## TASK ITEM
Repeat the entries word for word. Leave nothing out.

## PROVIDED INFORMATION
▼▼▼

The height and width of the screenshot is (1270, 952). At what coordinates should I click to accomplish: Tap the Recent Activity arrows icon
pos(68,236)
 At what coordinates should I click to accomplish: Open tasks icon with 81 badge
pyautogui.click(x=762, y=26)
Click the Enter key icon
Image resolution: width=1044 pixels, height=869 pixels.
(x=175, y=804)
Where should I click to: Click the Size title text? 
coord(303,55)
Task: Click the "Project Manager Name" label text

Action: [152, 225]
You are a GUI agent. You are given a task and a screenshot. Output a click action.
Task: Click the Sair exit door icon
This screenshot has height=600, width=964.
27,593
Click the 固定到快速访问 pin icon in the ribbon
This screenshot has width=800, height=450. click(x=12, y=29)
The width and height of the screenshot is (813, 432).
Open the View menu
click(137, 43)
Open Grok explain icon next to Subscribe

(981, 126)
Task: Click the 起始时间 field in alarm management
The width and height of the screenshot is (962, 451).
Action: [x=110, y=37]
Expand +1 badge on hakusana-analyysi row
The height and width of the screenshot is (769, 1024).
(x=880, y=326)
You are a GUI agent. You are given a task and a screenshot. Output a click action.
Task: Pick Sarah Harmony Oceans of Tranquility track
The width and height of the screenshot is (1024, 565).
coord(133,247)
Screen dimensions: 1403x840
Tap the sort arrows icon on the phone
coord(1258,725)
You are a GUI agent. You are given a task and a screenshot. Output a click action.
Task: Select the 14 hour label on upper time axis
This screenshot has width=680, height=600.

▲▲▲

## REPLY TO THE TASK
The height and width of the screenshot is (1270, 952). At what coordinates should I click to accomplish: Tap the Recent Activity arrows icon
pos(68,236)
 At what coordinates should I click to accomplish: Open tasks icon with 81 badge
pyautogui.click(x=762, y=26)
Click the Enter key icon
Image resolution: width=1044 pixels, height=869 pixels.
(x=175, y=804)
Where should I click to: Click the Size title text? 
coord(303,55)
Task: Click the "Project Manager Name" label text

Action: [152, 225]
You are a GUI agent. You are given a task and a screenshot. Output a click action.
Task: Click the Sair exit door icon
This screenshot has height=600, width=964.
27,593
Click the 固定到快速访问 pin icon in the ribbon
This screenshot has width=800, height=450. click(x=12, y=29)
The width and height of the screenshot is (813, 432).
Open the View menu
click(137, 43)
Open Grok explain icon next to Subscribe

(981, 126)
Task: Click the 起始时间 field in alarm management
The width and height of the screenshot is (962, 451).
Action: [x=110, y=37]
Expand +1 badge on hakusana-analyysi row
The height and width of the screenshot is (769, 1024).
(x=880, y=326)
You are a GUI agent. You are given a task and a screenshot. Output a click action.
Task: Pick Sarah Harmony Oceans of Tranquility track
The width and height of the screenshot is (1024, 565).
coord(133,247)
Screen dimensions: 1403x840
Tap the sort arrows icon on the phone
coord(1258,725)
You are a GUI agent. You are given a task and a screenshot. Output a click action.
Task: Select the 14 hour label on upper time axis
This screenshot has width=680, height=600.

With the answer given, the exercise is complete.